Go Local

Now and Then: Decades of Dive Bars in Utah

Bruce Corrigan has seen a lot of changes to the bar biz in Utah over nearly three decades since opening O’Shucks, not the least of which was the disappearance of private clubs and the memberships needed to enter them.


Photos by John Taylor.

When Bruce Corrigan and his wife Debra opened O’Shucks on Main Street in Park City, “I Swear” by All-4-One, Celine Dion’s “The Power of Love” and “The Sign” by Ace of Base were playing on the radio. Pulp Fiction, Dumb & Dumber and Forest Gump were in the theaters. Bill Clinton was president, and we hadn’t yet heard the name Monica Lewinsky. The year was 1994. 

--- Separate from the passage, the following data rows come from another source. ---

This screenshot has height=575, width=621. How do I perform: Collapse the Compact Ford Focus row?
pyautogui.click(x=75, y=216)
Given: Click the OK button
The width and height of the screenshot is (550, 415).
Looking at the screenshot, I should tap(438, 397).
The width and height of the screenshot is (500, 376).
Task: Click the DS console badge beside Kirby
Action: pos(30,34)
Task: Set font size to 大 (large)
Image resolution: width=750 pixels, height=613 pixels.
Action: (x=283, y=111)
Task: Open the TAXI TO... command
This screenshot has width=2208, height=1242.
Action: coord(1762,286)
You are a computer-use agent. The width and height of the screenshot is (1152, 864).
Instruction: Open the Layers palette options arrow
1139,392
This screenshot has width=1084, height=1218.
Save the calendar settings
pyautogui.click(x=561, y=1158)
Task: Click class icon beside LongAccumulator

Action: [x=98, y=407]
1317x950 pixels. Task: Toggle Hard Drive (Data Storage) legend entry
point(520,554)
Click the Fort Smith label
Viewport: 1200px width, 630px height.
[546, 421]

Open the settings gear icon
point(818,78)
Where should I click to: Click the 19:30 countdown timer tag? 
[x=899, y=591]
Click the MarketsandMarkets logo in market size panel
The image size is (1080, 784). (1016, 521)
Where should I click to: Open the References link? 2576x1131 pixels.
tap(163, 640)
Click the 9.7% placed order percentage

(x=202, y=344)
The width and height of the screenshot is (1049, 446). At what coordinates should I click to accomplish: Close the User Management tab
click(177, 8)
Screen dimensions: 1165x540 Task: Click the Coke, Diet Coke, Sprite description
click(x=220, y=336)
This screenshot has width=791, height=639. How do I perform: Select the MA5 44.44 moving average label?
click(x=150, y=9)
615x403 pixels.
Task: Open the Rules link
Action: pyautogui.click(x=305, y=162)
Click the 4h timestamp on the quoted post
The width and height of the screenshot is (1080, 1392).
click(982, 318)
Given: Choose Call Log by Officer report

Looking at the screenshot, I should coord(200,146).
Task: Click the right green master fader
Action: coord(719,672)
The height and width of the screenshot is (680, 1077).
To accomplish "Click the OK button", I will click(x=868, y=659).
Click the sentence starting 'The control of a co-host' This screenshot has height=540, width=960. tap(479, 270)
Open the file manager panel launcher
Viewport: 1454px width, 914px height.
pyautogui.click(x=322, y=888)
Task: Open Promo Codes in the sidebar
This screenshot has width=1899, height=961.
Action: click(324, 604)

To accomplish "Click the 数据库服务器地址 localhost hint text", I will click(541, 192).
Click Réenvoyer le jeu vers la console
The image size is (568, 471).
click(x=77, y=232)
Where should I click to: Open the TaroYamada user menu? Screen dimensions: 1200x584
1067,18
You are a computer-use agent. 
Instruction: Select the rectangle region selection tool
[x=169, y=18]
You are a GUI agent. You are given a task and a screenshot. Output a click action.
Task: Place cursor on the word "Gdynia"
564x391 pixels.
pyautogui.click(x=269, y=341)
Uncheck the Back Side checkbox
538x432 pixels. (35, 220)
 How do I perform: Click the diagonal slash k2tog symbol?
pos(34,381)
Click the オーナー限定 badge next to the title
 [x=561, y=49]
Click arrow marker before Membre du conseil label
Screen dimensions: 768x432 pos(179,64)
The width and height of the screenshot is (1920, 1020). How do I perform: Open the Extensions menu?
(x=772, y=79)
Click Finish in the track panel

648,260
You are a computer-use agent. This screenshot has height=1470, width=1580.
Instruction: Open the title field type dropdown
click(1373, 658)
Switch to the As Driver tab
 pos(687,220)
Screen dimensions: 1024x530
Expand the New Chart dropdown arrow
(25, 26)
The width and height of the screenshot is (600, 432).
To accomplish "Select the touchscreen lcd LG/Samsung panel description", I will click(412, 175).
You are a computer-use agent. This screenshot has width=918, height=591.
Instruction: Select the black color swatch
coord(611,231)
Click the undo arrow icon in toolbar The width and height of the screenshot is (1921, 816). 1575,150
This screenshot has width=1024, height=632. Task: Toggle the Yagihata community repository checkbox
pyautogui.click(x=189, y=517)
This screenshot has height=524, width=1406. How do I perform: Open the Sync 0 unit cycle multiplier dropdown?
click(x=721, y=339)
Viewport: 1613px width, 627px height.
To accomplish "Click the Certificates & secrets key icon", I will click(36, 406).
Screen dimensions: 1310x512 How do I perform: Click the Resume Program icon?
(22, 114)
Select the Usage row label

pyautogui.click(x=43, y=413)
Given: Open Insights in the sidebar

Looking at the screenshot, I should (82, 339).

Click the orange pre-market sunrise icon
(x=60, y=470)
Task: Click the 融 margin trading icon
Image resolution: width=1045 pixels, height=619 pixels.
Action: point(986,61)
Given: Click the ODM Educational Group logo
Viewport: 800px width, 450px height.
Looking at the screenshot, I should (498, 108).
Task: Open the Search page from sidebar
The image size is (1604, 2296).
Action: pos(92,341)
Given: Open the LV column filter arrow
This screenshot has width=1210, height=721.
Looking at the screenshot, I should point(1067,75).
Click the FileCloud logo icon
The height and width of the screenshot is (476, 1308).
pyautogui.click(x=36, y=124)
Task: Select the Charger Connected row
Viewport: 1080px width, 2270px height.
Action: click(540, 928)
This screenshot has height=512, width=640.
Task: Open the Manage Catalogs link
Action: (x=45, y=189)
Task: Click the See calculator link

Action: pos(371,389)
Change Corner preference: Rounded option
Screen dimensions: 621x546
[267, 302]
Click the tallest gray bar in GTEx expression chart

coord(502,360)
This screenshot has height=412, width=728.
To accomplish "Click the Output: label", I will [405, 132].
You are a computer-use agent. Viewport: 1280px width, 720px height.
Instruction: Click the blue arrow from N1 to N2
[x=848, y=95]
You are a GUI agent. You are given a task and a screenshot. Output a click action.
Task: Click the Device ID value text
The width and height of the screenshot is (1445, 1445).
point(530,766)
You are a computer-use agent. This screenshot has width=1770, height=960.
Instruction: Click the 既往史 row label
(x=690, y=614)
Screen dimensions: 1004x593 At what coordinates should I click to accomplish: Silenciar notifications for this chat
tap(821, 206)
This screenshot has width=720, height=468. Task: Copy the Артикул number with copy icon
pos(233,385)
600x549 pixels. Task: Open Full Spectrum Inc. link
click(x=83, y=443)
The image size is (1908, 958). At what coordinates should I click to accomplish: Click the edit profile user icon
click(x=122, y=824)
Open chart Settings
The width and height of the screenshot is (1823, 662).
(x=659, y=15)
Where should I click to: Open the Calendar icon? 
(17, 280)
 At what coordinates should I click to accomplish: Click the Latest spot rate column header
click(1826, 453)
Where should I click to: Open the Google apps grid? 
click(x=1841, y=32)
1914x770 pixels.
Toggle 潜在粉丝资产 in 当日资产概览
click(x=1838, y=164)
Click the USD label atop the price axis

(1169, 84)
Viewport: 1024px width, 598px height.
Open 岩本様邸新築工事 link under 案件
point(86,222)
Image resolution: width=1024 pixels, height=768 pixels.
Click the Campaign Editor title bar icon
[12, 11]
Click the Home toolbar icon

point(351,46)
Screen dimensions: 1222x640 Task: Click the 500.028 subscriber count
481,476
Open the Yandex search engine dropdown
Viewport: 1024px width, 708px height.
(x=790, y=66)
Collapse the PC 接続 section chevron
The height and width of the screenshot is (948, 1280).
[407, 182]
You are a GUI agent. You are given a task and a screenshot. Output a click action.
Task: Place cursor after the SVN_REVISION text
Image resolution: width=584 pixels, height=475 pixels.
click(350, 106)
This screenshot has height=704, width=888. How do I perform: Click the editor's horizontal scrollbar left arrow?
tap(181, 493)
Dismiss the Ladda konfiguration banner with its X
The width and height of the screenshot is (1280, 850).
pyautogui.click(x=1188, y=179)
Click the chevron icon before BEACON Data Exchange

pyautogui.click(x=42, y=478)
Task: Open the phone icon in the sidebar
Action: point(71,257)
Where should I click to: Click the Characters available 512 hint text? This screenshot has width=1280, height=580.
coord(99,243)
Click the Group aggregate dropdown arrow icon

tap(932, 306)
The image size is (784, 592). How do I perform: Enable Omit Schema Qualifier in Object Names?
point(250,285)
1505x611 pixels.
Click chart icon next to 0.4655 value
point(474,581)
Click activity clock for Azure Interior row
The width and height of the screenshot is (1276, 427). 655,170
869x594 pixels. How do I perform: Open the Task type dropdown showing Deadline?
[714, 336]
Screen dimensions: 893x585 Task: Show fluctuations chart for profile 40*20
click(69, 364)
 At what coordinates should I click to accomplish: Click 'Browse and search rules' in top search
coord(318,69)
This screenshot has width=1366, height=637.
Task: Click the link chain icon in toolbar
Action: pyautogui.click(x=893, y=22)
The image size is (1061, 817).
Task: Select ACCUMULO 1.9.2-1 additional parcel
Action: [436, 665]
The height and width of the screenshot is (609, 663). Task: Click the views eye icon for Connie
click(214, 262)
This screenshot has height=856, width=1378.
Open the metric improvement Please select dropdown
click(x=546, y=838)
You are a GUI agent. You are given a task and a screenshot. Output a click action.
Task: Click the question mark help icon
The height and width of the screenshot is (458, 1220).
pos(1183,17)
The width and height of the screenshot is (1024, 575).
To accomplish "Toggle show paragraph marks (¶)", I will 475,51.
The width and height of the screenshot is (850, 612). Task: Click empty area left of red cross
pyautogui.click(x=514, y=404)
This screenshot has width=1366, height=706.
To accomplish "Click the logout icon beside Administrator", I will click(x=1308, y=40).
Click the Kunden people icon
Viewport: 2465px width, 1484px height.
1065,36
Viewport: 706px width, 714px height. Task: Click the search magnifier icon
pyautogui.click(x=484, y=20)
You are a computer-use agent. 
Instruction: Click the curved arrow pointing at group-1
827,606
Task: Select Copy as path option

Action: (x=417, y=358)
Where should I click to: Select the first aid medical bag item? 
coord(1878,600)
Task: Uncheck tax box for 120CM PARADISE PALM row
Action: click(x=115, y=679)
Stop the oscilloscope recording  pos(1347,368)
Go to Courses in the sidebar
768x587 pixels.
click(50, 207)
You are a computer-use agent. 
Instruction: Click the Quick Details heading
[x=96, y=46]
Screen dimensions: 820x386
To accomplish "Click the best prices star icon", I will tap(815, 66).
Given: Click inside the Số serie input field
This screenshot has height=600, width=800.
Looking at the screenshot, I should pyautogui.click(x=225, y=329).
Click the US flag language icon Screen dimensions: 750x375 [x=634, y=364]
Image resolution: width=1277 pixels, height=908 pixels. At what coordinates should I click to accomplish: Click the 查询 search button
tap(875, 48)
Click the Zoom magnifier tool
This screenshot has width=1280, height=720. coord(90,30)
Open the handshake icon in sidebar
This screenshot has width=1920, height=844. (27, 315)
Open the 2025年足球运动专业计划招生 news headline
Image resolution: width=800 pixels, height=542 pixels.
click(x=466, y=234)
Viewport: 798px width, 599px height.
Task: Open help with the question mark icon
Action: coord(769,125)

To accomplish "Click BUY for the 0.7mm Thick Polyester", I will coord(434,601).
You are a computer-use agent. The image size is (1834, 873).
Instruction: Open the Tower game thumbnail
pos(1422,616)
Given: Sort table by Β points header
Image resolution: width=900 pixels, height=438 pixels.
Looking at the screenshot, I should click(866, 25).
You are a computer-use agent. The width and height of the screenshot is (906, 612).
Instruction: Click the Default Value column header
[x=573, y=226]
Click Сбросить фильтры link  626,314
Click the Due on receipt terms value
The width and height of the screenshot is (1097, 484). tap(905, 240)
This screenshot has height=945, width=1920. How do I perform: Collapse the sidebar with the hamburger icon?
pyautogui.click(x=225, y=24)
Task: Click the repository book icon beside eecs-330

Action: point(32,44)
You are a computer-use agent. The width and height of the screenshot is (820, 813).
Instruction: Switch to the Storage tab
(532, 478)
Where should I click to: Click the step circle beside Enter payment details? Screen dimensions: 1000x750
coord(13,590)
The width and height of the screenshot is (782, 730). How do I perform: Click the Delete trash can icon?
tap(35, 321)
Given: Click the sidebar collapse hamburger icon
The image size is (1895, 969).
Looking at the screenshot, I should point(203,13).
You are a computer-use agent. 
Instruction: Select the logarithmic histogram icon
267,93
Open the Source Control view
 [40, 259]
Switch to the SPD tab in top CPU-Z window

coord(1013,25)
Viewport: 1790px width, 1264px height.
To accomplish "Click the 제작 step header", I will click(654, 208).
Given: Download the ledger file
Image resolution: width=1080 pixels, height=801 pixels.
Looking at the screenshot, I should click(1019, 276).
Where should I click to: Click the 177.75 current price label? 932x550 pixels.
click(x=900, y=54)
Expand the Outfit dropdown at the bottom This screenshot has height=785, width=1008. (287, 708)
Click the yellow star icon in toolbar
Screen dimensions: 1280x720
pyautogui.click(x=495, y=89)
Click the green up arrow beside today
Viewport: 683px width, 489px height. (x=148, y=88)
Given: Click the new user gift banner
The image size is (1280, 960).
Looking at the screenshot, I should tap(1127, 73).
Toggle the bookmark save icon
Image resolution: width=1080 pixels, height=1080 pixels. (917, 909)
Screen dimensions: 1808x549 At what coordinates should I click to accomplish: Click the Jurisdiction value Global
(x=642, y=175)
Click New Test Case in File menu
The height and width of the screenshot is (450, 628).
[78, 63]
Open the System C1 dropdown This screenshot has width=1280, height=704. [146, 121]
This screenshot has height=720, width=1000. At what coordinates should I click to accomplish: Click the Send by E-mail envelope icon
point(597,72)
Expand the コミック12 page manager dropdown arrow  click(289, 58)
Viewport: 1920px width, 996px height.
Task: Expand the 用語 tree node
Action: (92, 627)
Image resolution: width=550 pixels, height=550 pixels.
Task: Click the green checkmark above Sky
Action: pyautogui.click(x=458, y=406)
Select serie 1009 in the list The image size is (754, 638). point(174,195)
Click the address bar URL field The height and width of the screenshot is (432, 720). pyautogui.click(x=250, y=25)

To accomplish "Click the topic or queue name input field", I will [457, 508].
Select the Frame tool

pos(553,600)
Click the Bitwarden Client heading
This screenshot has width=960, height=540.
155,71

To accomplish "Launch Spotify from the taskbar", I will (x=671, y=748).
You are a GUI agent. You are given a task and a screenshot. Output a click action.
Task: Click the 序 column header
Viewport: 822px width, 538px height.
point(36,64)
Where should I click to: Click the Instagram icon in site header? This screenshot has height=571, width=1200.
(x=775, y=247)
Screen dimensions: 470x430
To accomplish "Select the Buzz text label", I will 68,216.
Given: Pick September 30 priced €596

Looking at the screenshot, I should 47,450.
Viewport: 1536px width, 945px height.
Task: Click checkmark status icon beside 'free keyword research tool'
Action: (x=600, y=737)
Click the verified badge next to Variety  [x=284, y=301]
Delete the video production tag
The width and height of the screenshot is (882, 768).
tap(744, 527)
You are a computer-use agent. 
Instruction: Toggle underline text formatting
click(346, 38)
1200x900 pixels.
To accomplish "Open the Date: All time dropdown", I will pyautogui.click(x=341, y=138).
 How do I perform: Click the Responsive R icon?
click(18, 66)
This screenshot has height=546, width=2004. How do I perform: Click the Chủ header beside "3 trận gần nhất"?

Bruce Corrigan has seen a lot of changes to the bar biz in Utah over nearly three decades since opening O’Shucks, not the least of which was the disappearance of private clubs and the memberships needed to enter them. Perhaps surprisingly, there are things the O’Shucks owner misses about the clubs. 

“Although we had to share the membership money people paid to drink at a private club, those membership fees were a steady and reliable source of revenue for club owners,” says Corrigan. “And the memberships created a loyal customer base, since most people were only going to buy a membership or two. So they’d come back and drink at your place over and over. Tourists would buy a membership at O’Shucks or the Alamo or wherever and come back day after day.” 

When O’Shucks opened it was essentially a tavern selling beer, which didn’t require memberships and a private club license. And by the way, Corrigan proudly uses the word “dive” to describe his beloved Main Street O’Shucks. 

A while back he told me that the idea when O’Shucks opened was “to super-serve the locals. Everybody else was dropping white tablecloths, so we took the exact opposite tackwe figured we’d take care of all the Park City ‘hourlies’ the ski instructors, lifties, sprinkler installers … you know … we figured no one was really taking care of them, so we rolled out the red carpet for those guys. Our business model was that if we took care of the locals, it wouldn’t really matter if the tourists found us.” The tourists, however, did find O’Shucks, and today it’s one of Park City’s most popular bars for both tourists and locals alike. 

The cost of doing business has gone through the roof since 1994. Corrigan still hosts Locals Night at O’Shucks on Tuesday nights when customers can get a 3-buck schooner of beer and a 3-buck burger. “When we started doing that, hamburger was 89 cents a pound, now it’s $3.99,” he says. “When we began doing the $3 schooners, a keg of beer was $28.50now it’s $105. Keeping prices low and things like Locals Night going creates loyal customers, however. We have people who were regulars coming to O’Shucks in the nineties whose kids are now working for us here.” 

Jody Peterson pouring a 3-buck schooner of beer.

And multiple generations of O’Shucks customers flock to Bruce and Debra’s newer Pinebrook location, which is family-friendly and definitely not a dive. 

I’ve never talked to Bruce when he hasn’t commented on the gratitude he feels for the support of the community and his customers, who have stuck with O’Shucks from day one, and even through a pandemic. Until March of 2020, when the Health Department shut everyone down, O’Shucks had never been closed for even a single day. 

“But people have just been wonderful to us and to our staff. They really took care of us,” says Corrigan, speaking about how the pandemic brought out the worst in some people, but the best in most of them. “The vast majority of people have been nothing but cool,” he says, smiling.

O’Shucks Bar & Grill is located at 427 Main Street in Park City and 22 E 100 S in Salt Lake City.